Teen diary cards are typically simplified, with fewer tracking categories and more accessible language. They may include emojis or visual scales rather than numerical ratings, making the practice more engaging for adolescents. In our teen DBT program, diary cards are introduced gradually, starting with just a few items and building complexity as the teen becomes comfortable with the practice.
Some clinicians also use abbreviated diary cards for clients who find the full version overwhelming. These track only the most critical targets — life-threatening behaviors, therapy-interfering behaviors, and one or two key emotions — rather than the comprehensive list. The goal is always engagement over perfection. A simple diary card that gets filled out consistently is far more valuable than a detailed one that sits empty.
Digital diary card apps have become increasingly popular, and many clients — particularly younger ones — find them easier to maintain. The important thing is not the format but the habit of daily self-monitoring and the honest reporting of experiences to your therapist.
Diary Cards and DBT Skills Practice
The diary card is not just a tracking tool — it is itself a mindfulness practice. The act of pausing at the end of each day to observe, describe, and record your emotional experience practices the same core skills you are learning in DBT group. Many clients find that the daily habit of reflection begins to change their relationship with their emotions even before they master more advanced skills.
As you progress through the four DBT skills modules — mindfulness, distress tolerance, emotion regulation, and interpersonal effectiveness — your diary card becomes a record of your growth. Looking back at early diary cards after several months of treatment often reveals meaningful changes that might not have been visible week to week.
Want a blank, printable diary card? Contact us and we’ll send one over.
Frequently Asked Questions About DBT Diary Cards
What is a DBT diary card? A DBT diary card is a daily self-monitoring tool used in comprehensive DBT to track emotions, urges, target behaviors, and skills use throughout the week. Clients fill it out daily and review it with their therapist at the start of each individual session.
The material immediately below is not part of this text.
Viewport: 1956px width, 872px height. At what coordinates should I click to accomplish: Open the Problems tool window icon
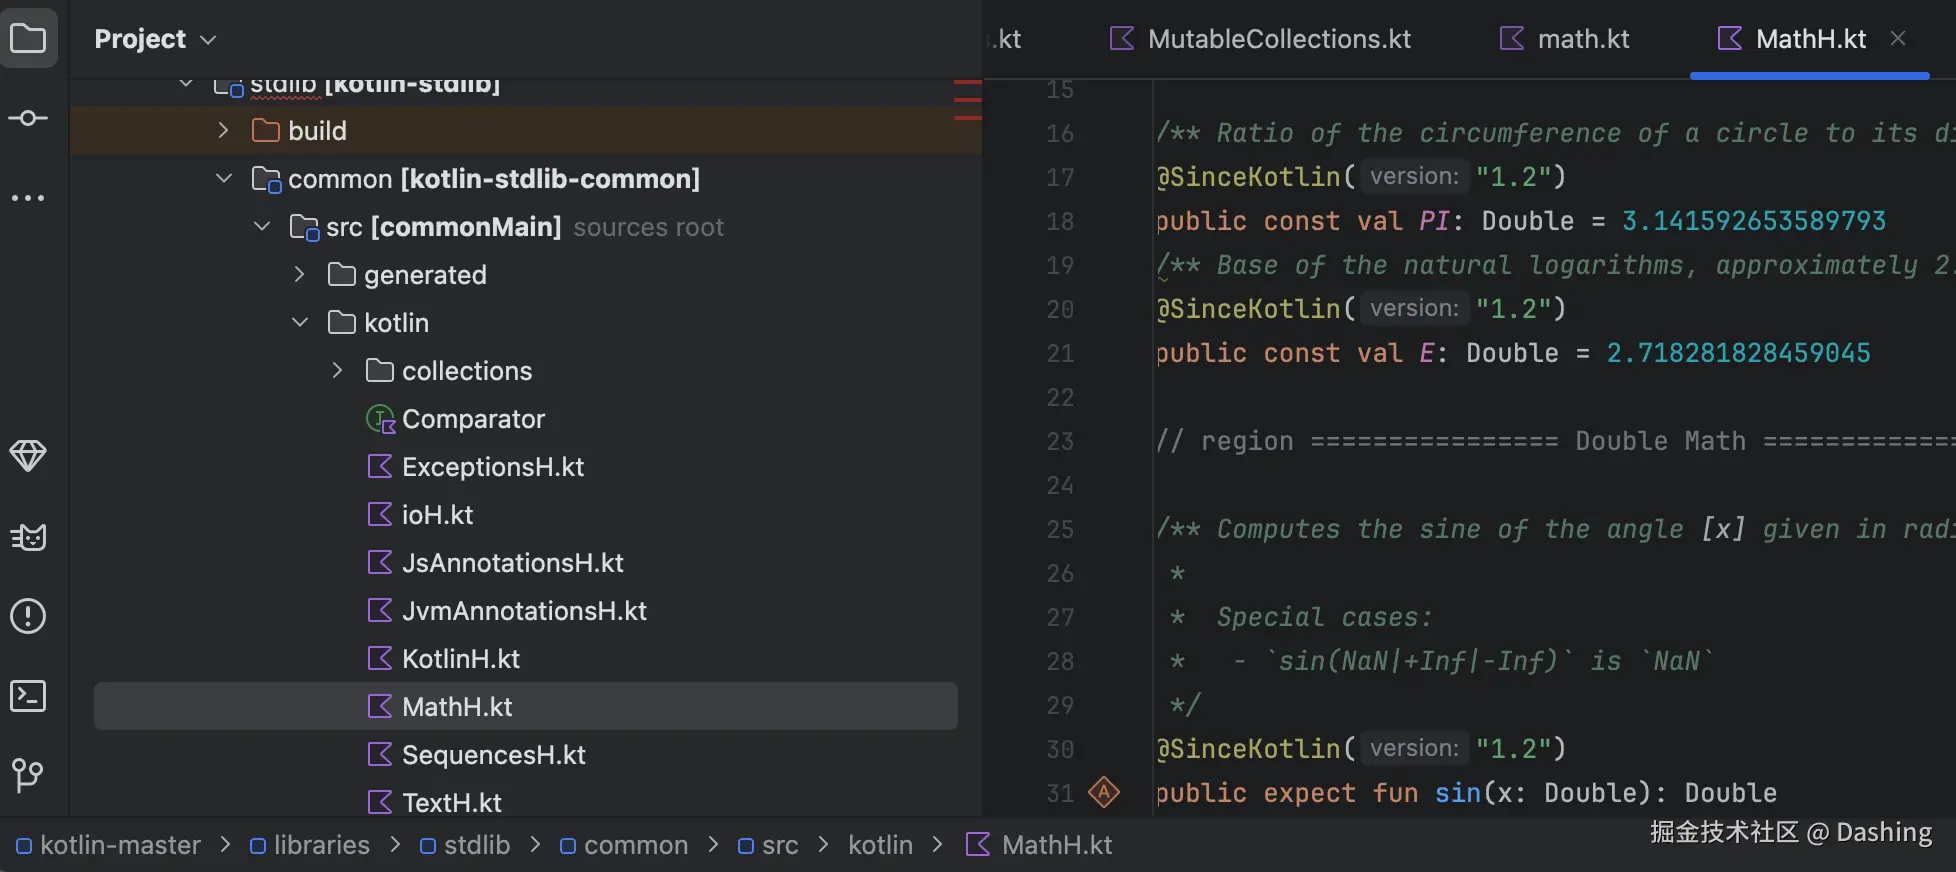[28, 616]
How long does it take to fill out a diary card? Most clients spend five to ten minutes per day completing their diary card. Filling it out at a consistent time each day — such as before bed — helps build the habit and ensures you capture your experiences while they are fresh.
Do I have to share my diary card with my therapist? Yes. In comprehensive DBT, the diary card is a core part of the treatment structure. Your therapist uses it to identify patterns, prioritize session content, and track progress. The card is not a test — it is a communication tool designed to make therapy sessions more effective and targeted to what you actually need.